今日の補習は出来の悪すぎる確認テストで幕を閉じ、本当なら休みのはずの明日もわたしは再テストのために登校することになった。
 バスケ部の練習があるからどのみち登校はする予定だったけど、テストのために登校するのと部活のために登校するのじゃモチベーションが大分違う。

「はあああ」
 ため息と言うより嘆き声をあげながら、2年生用の玄関に繫がる階段をおりる。まほりとは教室で別れた。
 ラクロス部の練習に途中参加するらしい。
 ちなみにまほりは、しっかりと確認テストに合格していた。
 わたしと話をしていたのに、及第点をとって補習を免れちゃうなんて、大分要領がいいよね。

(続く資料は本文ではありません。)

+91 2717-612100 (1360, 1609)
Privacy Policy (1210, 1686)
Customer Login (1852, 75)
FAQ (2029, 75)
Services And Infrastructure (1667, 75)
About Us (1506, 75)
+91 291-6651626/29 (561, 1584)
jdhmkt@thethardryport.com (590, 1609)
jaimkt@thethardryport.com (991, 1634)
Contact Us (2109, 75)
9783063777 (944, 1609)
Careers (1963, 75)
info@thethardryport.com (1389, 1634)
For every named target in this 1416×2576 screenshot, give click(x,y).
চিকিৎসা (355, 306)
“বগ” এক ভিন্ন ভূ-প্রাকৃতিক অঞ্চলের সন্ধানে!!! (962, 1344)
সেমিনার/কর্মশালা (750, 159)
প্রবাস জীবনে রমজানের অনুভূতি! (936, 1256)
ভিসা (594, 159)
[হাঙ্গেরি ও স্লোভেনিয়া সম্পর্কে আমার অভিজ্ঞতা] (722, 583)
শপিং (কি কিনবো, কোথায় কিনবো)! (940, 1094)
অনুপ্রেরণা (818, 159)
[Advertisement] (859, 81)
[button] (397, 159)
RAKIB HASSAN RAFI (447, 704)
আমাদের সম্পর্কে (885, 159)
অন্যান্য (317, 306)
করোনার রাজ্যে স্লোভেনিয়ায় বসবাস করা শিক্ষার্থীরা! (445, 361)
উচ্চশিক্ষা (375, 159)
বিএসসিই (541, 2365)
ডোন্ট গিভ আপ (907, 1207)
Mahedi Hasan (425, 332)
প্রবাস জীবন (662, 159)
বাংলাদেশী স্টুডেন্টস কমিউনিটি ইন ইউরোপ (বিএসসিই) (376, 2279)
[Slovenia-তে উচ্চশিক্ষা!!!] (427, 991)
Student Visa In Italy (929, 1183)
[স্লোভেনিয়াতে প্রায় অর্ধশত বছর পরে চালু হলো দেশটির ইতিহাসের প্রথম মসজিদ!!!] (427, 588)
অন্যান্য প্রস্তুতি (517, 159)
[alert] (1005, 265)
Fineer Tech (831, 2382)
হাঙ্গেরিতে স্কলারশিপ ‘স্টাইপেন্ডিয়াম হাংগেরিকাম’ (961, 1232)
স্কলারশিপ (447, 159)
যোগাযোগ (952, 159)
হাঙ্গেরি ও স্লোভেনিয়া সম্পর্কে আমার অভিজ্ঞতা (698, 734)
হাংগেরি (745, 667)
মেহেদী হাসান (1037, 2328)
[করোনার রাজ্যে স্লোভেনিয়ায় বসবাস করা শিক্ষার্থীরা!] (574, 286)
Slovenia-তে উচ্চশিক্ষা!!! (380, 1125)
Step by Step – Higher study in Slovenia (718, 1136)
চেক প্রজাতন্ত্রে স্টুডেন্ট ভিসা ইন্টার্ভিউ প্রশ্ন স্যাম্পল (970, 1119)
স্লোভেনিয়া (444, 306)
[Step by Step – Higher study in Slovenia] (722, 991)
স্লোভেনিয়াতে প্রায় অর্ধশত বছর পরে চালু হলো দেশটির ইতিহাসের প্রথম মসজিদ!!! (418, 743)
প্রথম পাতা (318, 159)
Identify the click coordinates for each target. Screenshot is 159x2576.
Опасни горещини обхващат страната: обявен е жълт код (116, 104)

 そんなわけで大分落ち込みながら、玄関で上履きと外履きとを履きかえていると、
「お!ミサキ発見」能天気な声が背後から飛んできた。
 うわあ、めんどくさ、と咄嗟に思った。
 振り返るとやっぱりそこにいたのは、うるさい幼なじみだった。

「よ。一緒に帰ろーぜ」
 幸太郎は横に並んでくると、上履きを半ば強引に下駄箱へ詰め込み、スニーカーに履きかえた。
「はあ、元気だね。コータローも明日補習なのに」

 幸太郎とは小さい頃からの仲だけど、出会ってこの方、自分は幸太郎より賢い子だと思っていた。けれど、こうやって同じように補習受けて同じように再テストする羽目になっていると、実は大差ないのかもしれない。
 ていうか寧ろ、真面目にやっているのに成績が悪いわけだから、わたしの方が脳みそイカレてるのかも知れない。

 そう思うと、ホント、やってやれない……。